= Grossgartach culture =

Neolithic culture of Central Europe, c. 4750–4650 BCE

The Grossgartach culture was an archaeological culture of the Middle Neolithic that flourished around 4750/4650 BCE, spanning the regions of the Rhine (middle Rhine, upper Rhine/Alsace), southern Germany, and northern and northeastern Switzerland. It was succeeded by the Rössen culture between 4600 and 4300 BCE.

== Characteristics ==
The Grossgartach culture is characterized by distinctive pottery and stone tools. The ceramic repertoire included bowl-shaped vessels (Kümpfe) with sharply carinated profiles and lower walls than those of earlier Hinkelstein and Linear Pottery ceramics, as well as footed cup-shaped vessels typical of the Hinkelstein tradition. Shallow bowls and decorated vessels were common, featuring shallow impressions created with spatulas as ornamental techniques. Typical decorative elements included ribbon and garland motifs as well as concave triangles. Undecorated vessels displayed rounded walls, distinguishing them from earlier Hinkelstein production. Quadrilobate-rimmed bowls (Zipfelschalen) have also been recovered.

Stone tools included D-section adzes (Schuhleistenkeile), numerous axe blades, and perforated axes. The substantial differences in decorative styles suggest a degree of chronological distance from Hinkelstein ceramics.

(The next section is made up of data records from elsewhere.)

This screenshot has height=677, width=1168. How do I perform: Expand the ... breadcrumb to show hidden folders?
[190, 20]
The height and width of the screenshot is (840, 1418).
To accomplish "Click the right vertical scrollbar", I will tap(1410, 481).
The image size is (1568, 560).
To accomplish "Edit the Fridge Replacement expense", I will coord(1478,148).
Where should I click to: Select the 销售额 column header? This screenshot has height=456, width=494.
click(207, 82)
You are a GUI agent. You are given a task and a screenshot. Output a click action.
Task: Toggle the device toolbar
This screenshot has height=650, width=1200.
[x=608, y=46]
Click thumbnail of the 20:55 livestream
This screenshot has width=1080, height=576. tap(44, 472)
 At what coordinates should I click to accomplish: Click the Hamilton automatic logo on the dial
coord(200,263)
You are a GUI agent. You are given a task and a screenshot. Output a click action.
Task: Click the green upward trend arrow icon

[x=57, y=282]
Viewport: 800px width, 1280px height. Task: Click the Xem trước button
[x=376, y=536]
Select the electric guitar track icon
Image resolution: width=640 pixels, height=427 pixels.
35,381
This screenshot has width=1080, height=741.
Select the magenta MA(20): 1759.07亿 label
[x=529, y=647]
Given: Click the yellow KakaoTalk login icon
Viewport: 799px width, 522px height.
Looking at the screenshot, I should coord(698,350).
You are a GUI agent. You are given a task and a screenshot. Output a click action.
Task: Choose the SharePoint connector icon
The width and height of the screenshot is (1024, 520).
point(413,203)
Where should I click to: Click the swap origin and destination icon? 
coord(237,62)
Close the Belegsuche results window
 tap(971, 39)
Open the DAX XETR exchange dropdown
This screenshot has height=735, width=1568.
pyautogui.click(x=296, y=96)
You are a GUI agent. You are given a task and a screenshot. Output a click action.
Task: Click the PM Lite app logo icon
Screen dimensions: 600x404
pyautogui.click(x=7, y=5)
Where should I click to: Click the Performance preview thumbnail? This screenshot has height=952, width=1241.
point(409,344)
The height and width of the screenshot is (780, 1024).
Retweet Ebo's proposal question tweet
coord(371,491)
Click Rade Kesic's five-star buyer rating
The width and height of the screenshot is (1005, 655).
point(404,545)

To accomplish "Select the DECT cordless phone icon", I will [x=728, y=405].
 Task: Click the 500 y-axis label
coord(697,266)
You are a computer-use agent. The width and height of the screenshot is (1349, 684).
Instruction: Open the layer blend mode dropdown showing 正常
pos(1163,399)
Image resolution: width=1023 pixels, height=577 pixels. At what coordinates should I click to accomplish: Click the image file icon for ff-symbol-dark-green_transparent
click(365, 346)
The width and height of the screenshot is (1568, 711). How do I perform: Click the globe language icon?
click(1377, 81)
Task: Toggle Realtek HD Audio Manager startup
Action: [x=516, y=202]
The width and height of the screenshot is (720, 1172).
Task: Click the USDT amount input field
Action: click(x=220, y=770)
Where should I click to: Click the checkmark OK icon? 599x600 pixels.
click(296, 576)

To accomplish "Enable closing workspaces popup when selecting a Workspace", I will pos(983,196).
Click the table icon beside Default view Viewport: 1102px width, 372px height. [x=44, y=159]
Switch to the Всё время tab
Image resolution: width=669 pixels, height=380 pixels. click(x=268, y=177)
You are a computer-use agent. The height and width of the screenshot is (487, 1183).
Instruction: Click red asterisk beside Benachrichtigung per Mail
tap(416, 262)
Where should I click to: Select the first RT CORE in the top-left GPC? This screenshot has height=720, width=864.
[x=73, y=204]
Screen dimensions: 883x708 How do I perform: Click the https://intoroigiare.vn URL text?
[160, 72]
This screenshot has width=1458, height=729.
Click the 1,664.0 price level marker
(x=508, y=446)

The slightly later Planig-Friedberg ceramics (c. 4650/4600 BCE)—now considered a distinct group—show clear connections to Grossgartach, characterized by sharply carinated vessels almost entirely decorated with incised motifs and quadrilobate-rimmed bowls. This period also marks the origins of multi-naved house foundations with convex lateral walls, representing an evolution from the Late Linear Pottery settlement plans.

== Distribution ==
In northeastern Switzerland, various archaeological sites have yielded Grossgartach and Planig-Friedberg ceramics. These include Wetzikon-Himmerich, Zurich-Seefeld, Oberhallau-Überhürst, and Gächlingen-Goldäcker. The decorative styles at these sites are comparable to those from more significant sites in southern Germany and allow for reliable typological classification. In most cases, only ceramic fragments have been discovered; to date, clearly identified Grossgartach settlements or burial sites have not been definitively identified in northeastern Switzerland.

== Bibliography ==

- Société suisse de préhistoire et d'archéologie (ed.): La Suisse du Paléolithique à l'aube du Moyen-Age. De l'homme de Néandertal à Charlemagne, vol. 2, 1995.
- Stöckli, Werner E.: Absolute und relative Chronologie des Früh- und Mittelneolithikums in Westdeutschland (Rheinland und Rhein-Main-Gebiet), 2002.
- Stöckli, Werner E.: Urgeschichte der Schweiz im Überblick (15'000 v.Chr.-Christi Geburt). Die Konstruktion einer Urgeschichte, 2016.
- Altorfer, Kurt; Hartmann, Chantal: Frühe Bauern im Klettgau. Der alt- und mittelneolithische Siedlungsplatz Gächlingen-Goldäcker, 2018.